Problem to work on :: When a line in the listing below contains the word "screenshot", return a copy of that line.
──────── Material provided
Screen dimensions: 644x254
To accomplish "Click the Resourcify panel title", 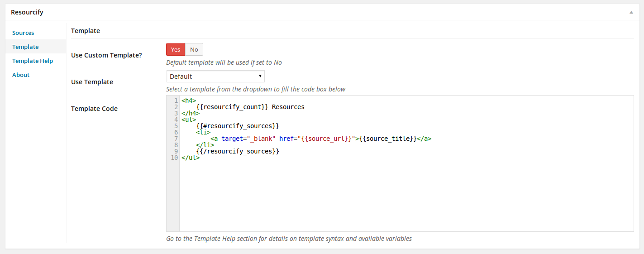I will (x=27, y=12).
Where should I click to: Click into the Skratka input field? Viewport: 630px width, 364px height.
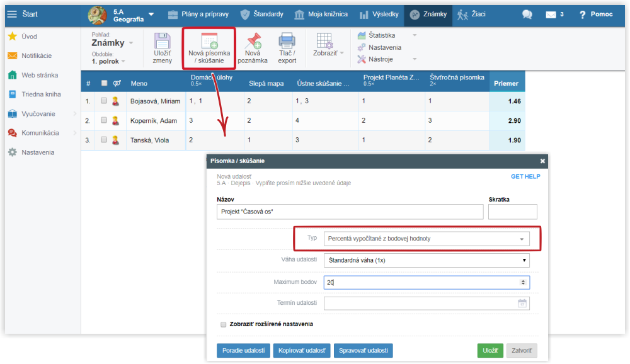[x=512, y=212]
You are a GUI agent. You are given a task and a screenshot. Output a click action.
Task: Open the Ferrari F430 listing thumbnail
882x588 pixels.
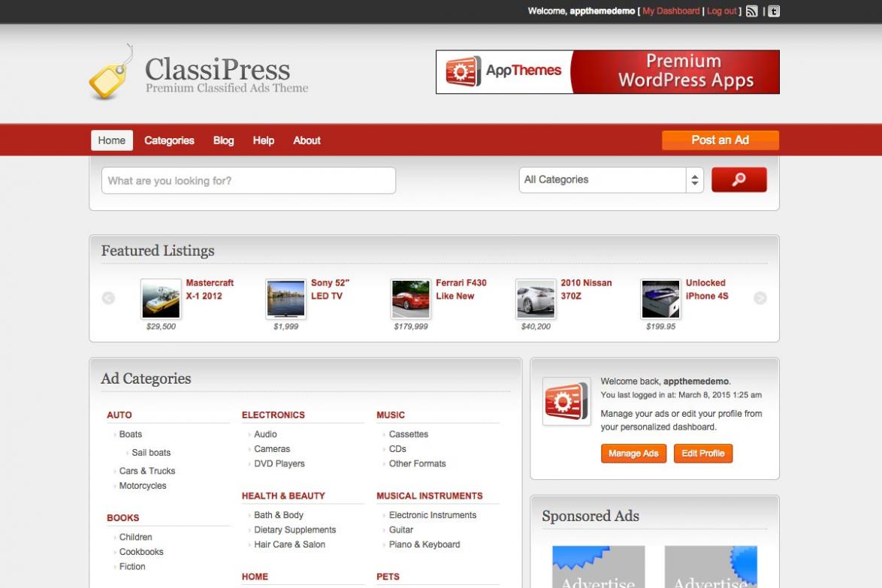pos(411,299)
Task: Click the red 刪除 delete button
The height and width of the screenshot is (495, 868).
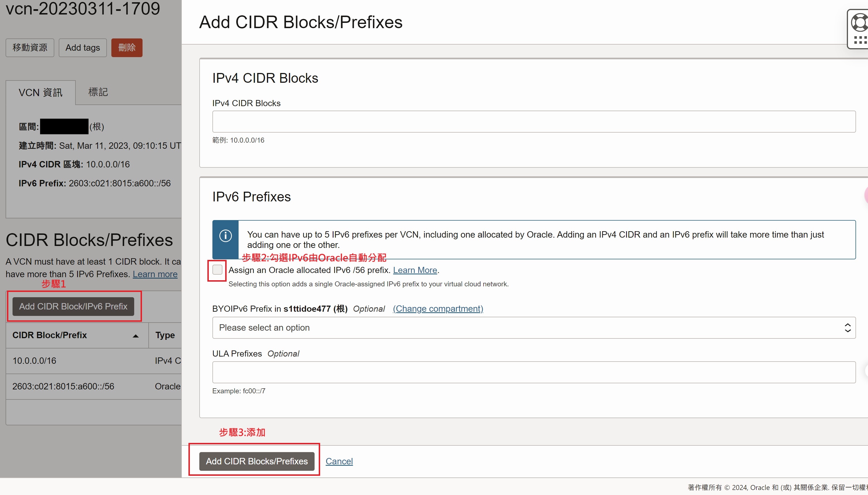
────────────────
The completed task ::
You are a GUI agent. You are given a task and a screenshot. Output a click action.
The height and width of the screenshot is (495, 868).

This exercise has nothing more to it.